Drug target screening

Finally, we investigated whether COVID-19 meta-interactome nodes were suitable targets for drug repositioning. With this aim, we interrogated the Scalable Precision Medicine Oriented Knowledge Engine (SPOKE)²⁸, a continuously updated collection of biomedical data acquired from 25 databases, including CHEMBL, DrugBank and LINCS. We focused our search on the meta-hubs, i.e. the nodes with the highest Betweenness Centrality score in the whole meta-interactome and in the above analyzed subnetworks (Figure 2 and Figure 7), as their effects extend widely to the network, making them good candidates for therapeutic purposes. We only considered compounds in advanced stage of development (phase ≥3) and approved drugs, aiming at clinical actionability.

At first, we looked for drugs interacting directly with the protein derived from each gene and retrieved 10 proteins targeted by 66 different drugs (Extended data¹³) Among these appeared the JAK inhibitors Tofacitinib, approved to treat Rheumatoid Arthritis, and Fedratinib, developed for myeloproliferative diseases. This class of compounds is already under clinical investigation for COVID-19, owing to the capacity to interfere with SARS-CoV-2 infection of cells and to reduce cytokine hyperproduction³³. Anti-TNF agents, included in our results, follow the same track by blocking a pivotal molecule of the hyperinflammatory response. Among less clinically explored compounds, is Niclosamide that proved to target both LYN and STAT3 in the meta-interactome: it is an approved anti-helminthic drug, which has been recently demonstrated to have very potent antiviral activity against SARS-CoV-2³⁴.

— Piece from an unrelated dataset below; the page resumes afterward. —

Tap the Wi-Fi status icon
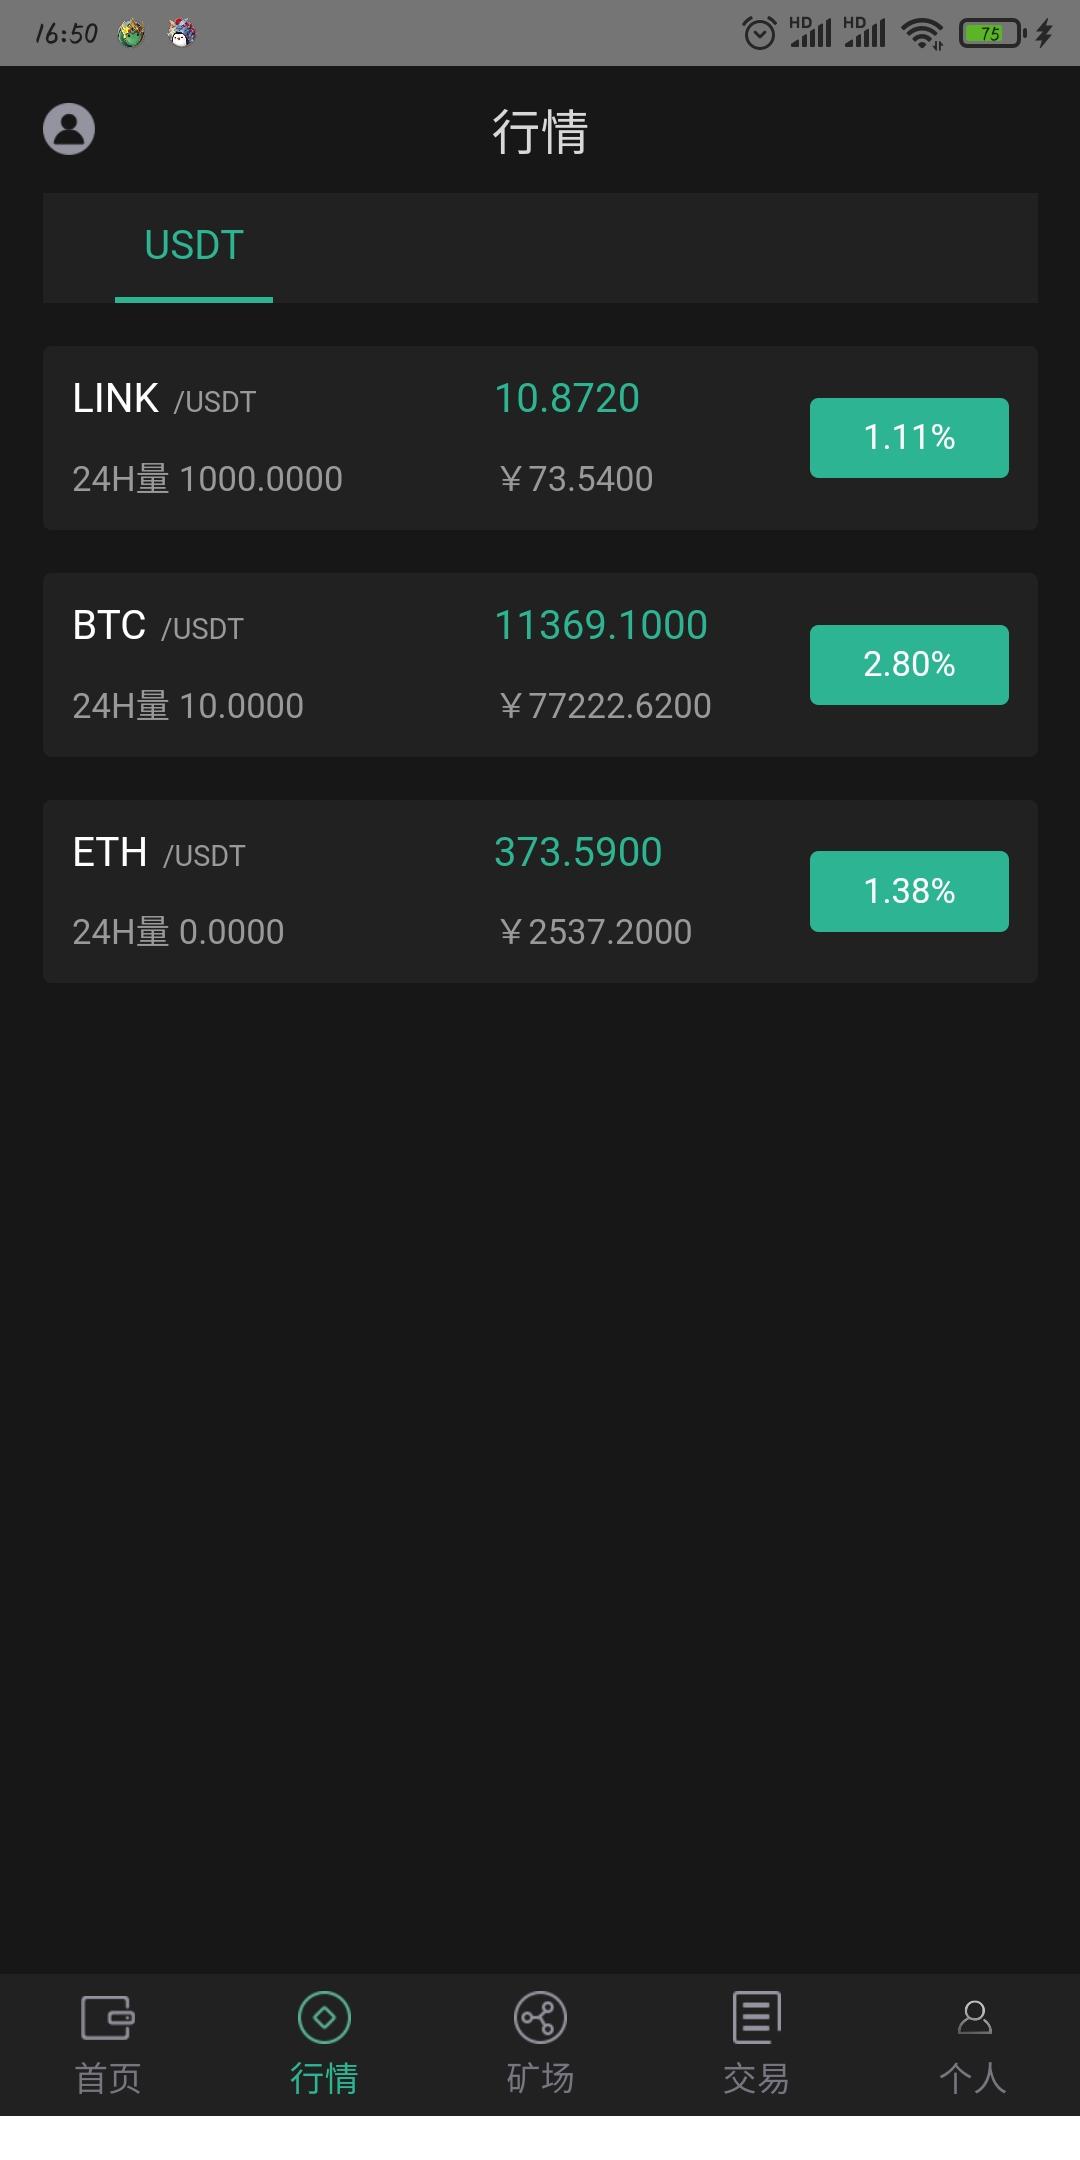1080x2160 pixels. [922, 34]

Considering the effects of SARS-CoV-2 infection on COVID-19 meta-interactome gene expression, we extended the screening in SPOKE to drugs capable of reverting the pattern for each top node. Among these we found anti-diabetic drugs (sitagliptin, pioglitazone, rosiglitazone, canaglifozin), statins (atorvastatin, fluvastatin, simvastatin) and an angiotensin-receptor-blocker (valsartan): these results enhance the pathological relation of COVID-19 with cardiovascular diseases and diabetes, with shared pathways that may benefit from the same interventions.

Results also included antiviral agents, such as ribavirin, which is receiving positive results in COVID-19 management³⁵, and nelfinavir, which has been demonstrated to inhibit SARS-CoV-2 infection and replication both in silico and in vitro^36,37; along with these, anti-inflammatory, immunomodulatory and immunosuppressive agents also emerged. Of interest is the presence of progesterone, estradiol, selective estrogen receptor modulators (SERMs: Tamoxifen, Bazedoxifene, Raloxifene) and anti-androgen medications (finasteride, flutamide): these results suggest that the effects of diverse steroidal hormones at the transcriptional level may underlie the sex discrepancy seen in COVID-19 severity.

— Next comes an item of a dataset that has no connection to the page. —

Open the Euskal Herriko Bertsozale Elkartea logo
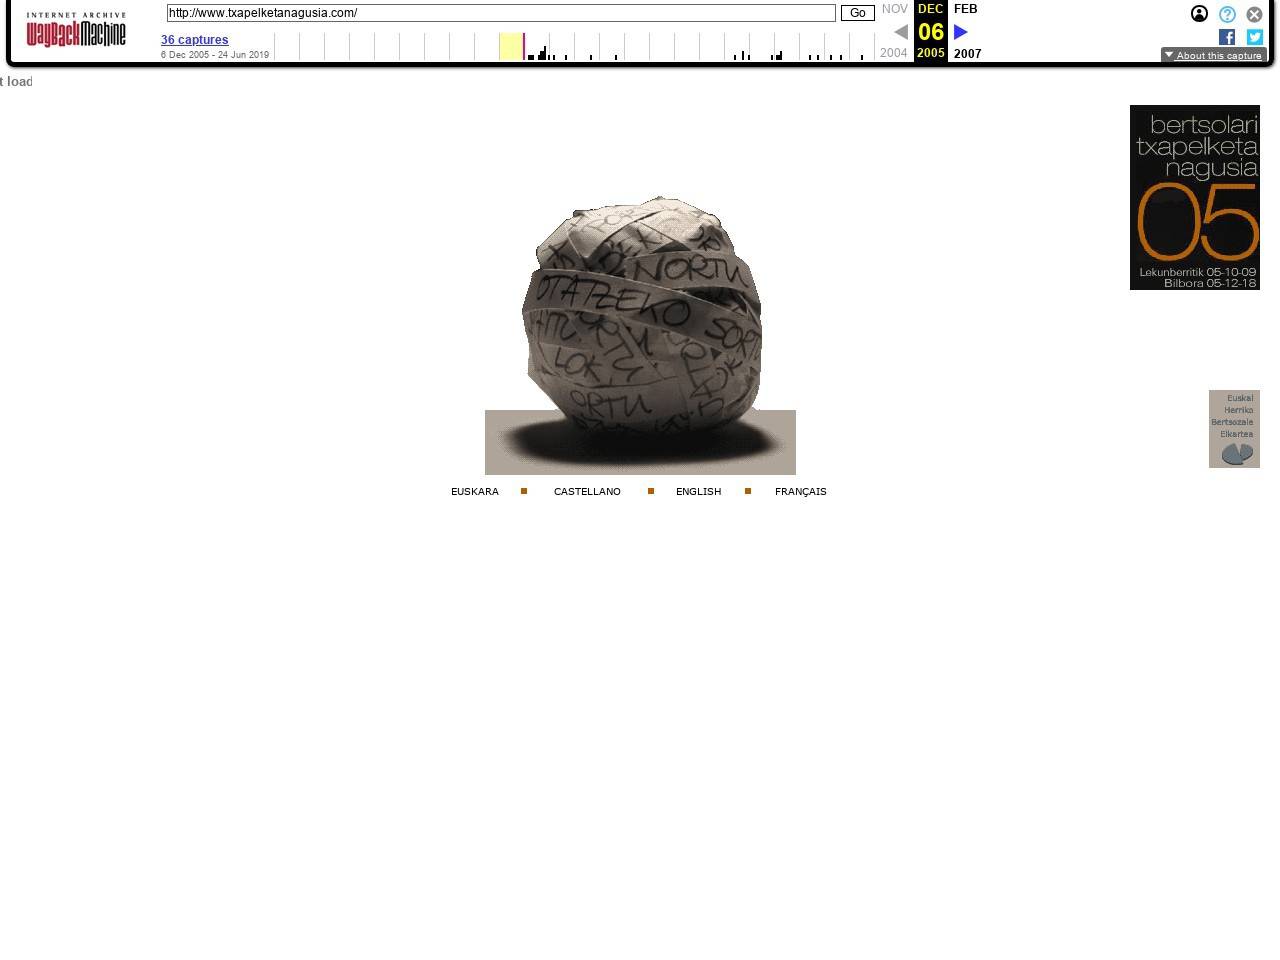The image size is (1280, 960). coord(1234,429)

In conclusion, we found multiple repurposable molecules targeting SARS-CoV-2-host interactions: to organize the results, we implemented a “pleiotropy ranking” of the whole list of compounds, on the basis of the multiplicity of positive effects each drug is expected to have on COVID-19 meta-interactome both at the protein and at the gene expression level (Extended data¹³).

Underlying data

All data underlying the results are available as part of the article and no additional source data are required.

Extended data

Open Science Framework: SARS-CoV-2 meta-interactome suggests disease-specific, autoimmune pathophysiologies and therapeutic targets: extended data. https://doi.org/10.17605/OSF.IO/82T5Q¹³

Data are available under the terms of the Creative Commons Zero "No rights reserved" data waiver (CC0 1.0 Public domain dedication).